> Page and screen pointing data:

== == ==

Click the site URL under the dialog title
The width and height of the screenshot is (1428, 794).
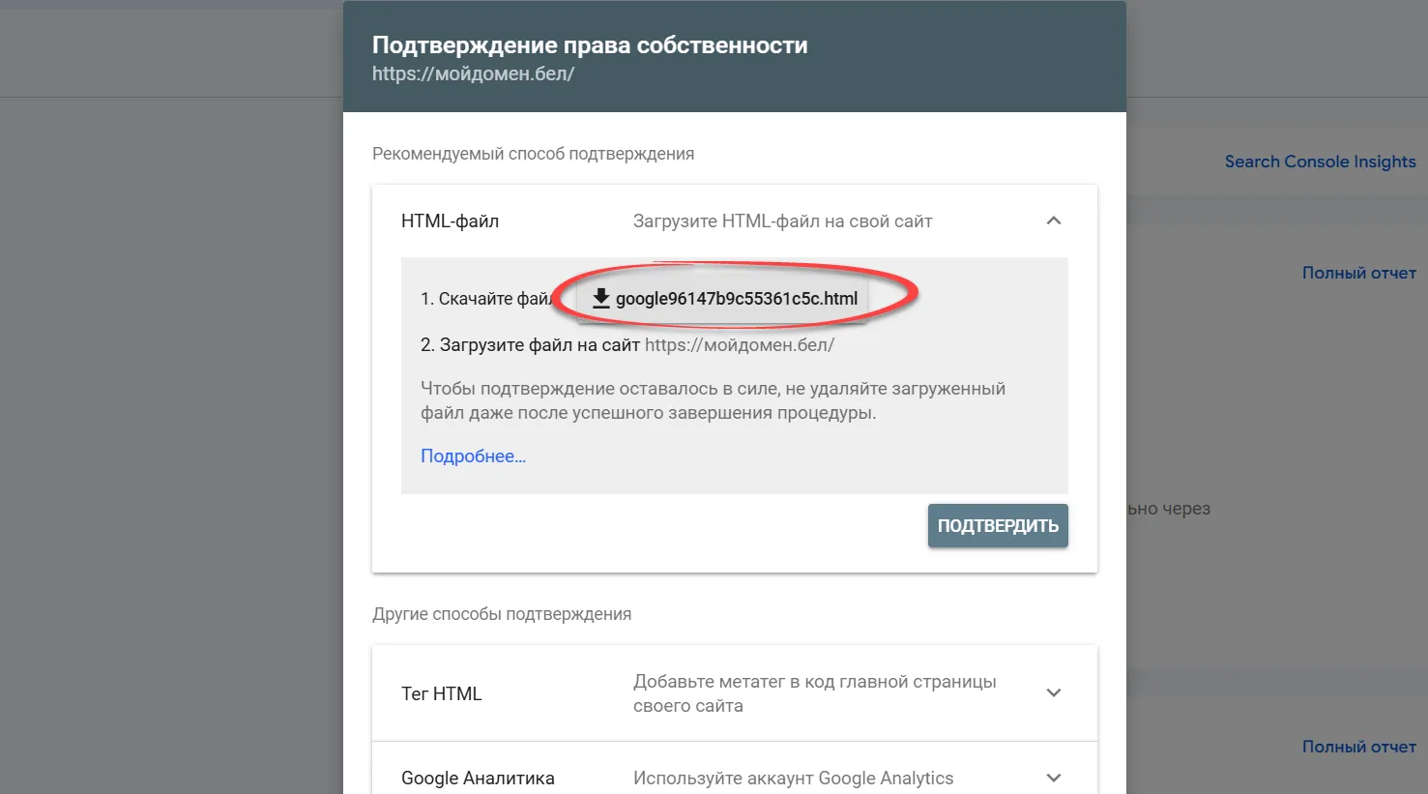click(473, 74)
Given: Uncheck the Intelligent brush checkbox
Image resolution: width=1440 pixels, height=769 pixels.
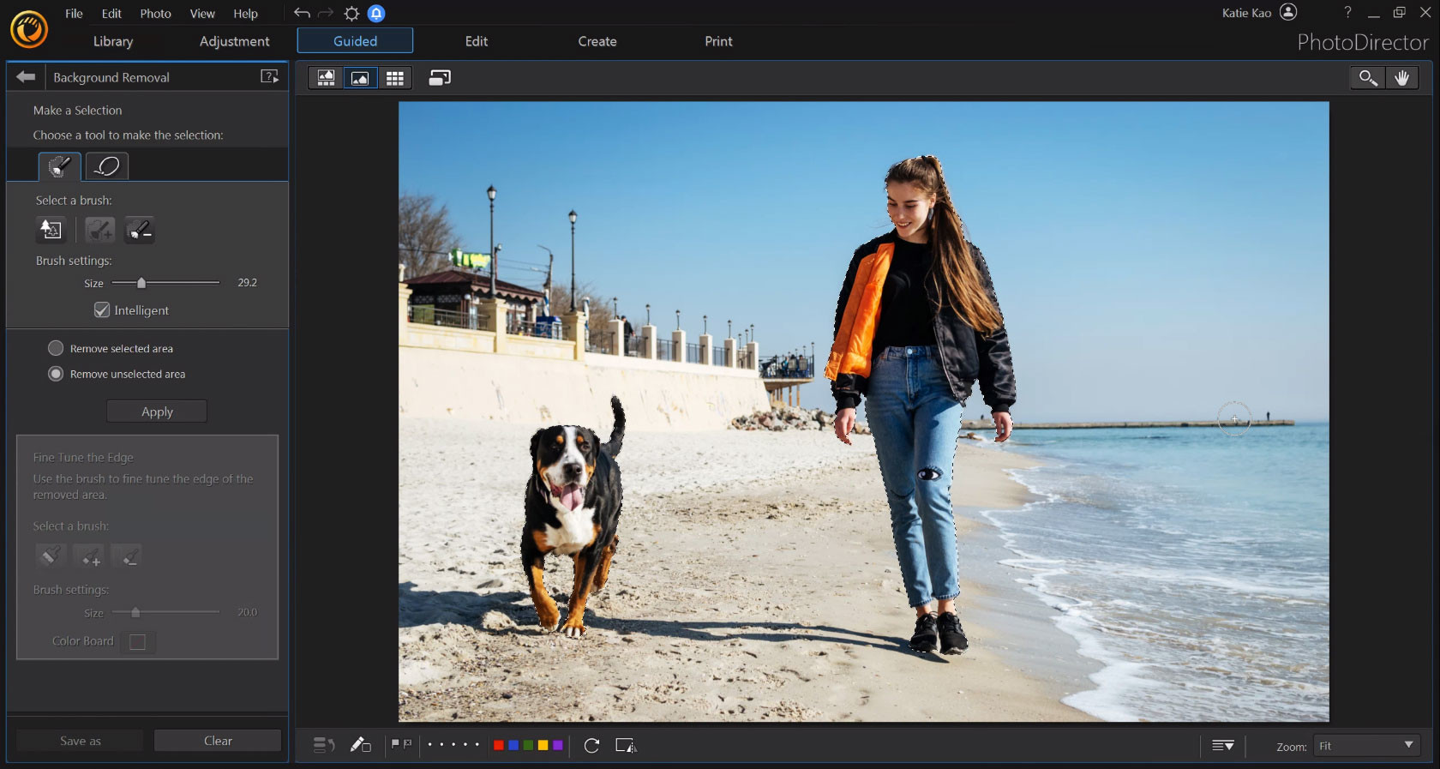Looking at the screenshot, I should coord(102,310).
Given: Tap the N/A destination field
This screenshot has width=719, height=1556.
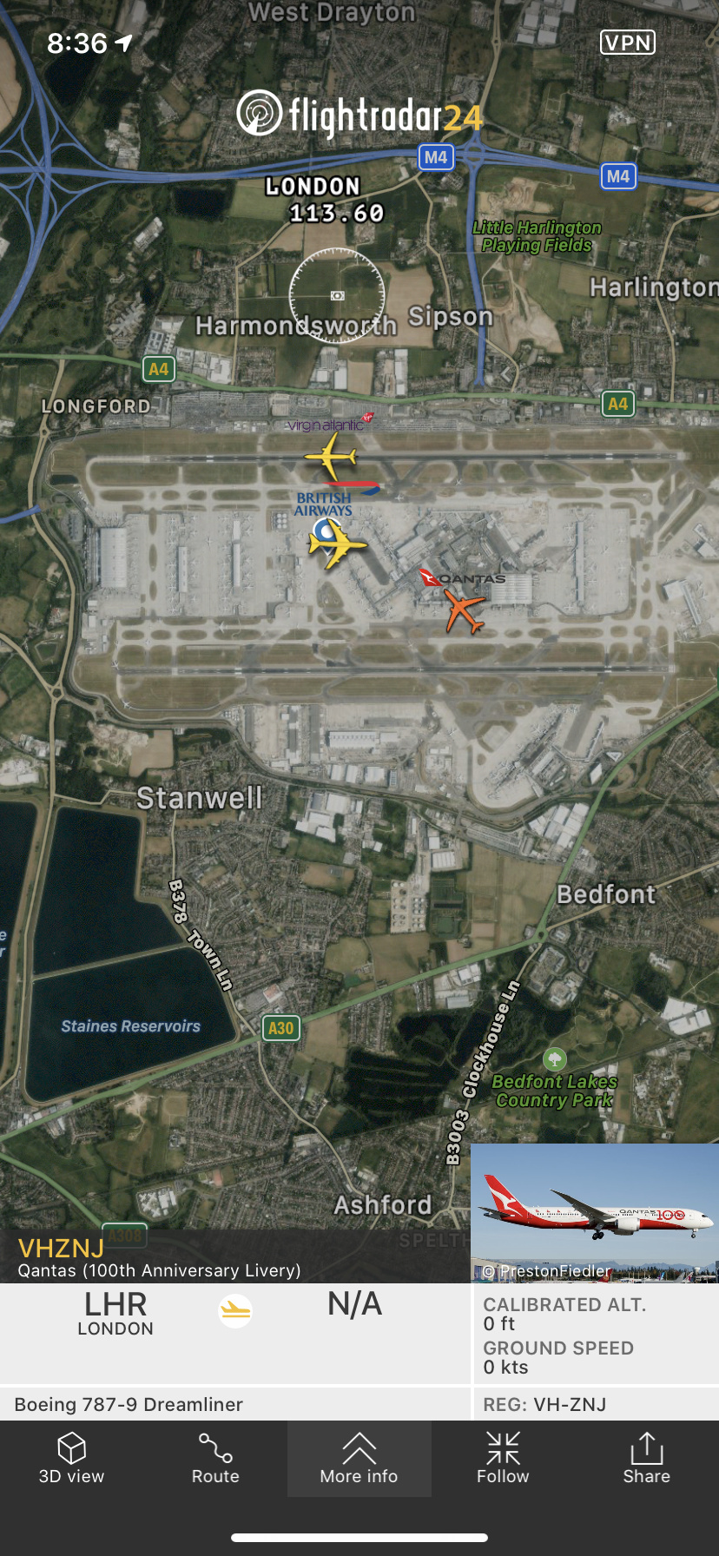Looking at the screenshot, I should (x=354, y=1304).
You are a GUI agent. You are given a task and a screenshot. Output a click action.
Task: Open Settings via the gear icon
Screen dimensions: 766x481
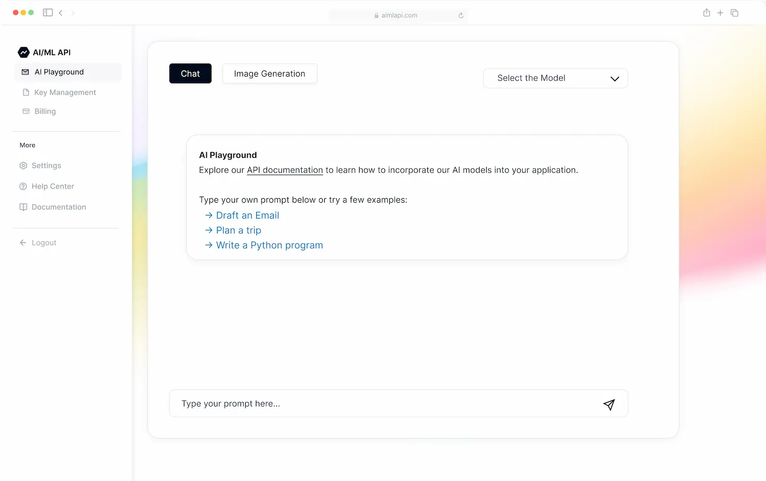(23, 165)
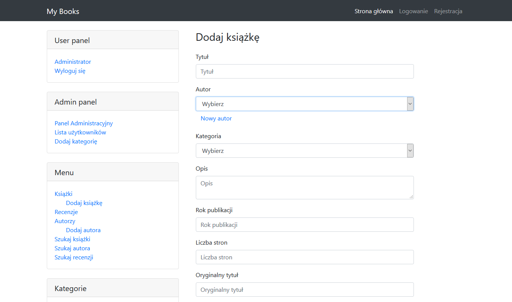Image resolution: width=512 pixels, height=302 pixels.
Task: Click the Tytuł input field
Action: tap(304, 71)
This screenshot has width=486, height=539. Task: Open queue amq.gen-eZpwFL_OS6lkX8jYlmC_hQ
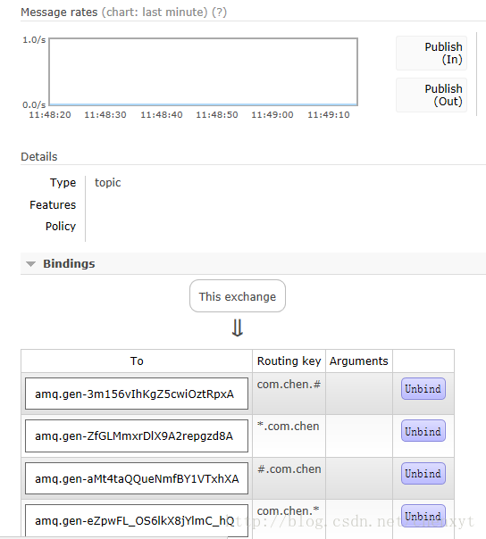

== == ==

> WHAT TO DO: Edit the material from the line containing "Given: Uncheck the Intelligent brush checkbox" through the end of the material, replacing "destination" with "source" and leaving everything else unchanged. Omit the pictures from your answer.

> SOLUTION TO THIS PROBLEM:
Given: Uncheck the Intelligent brush checkbox
Image resolution: width=1440 pixels, height=769 pixels.
Looking at the screenshot, I should coord(102,310).
Given: Tap the N/A source field
This screenshot has width=719, height=1556.
Looking at the screenshot, I should (x=354, y=1304).
You are a GUI agent. You are given a task and a screenshot. Output a click action.
Task: Open Settings via the gear icon
Screen dimensions: 766x481
(23, 165)
Image resolution: width=512 pixels, height=302 pixels.
Task: Click the Tytuł input field
Action: tap(304, 71)
This screenshot has width=486, height=539. Task: Open queue amq.gen-eZpwFL_OS6lkX8jYlmC_hQ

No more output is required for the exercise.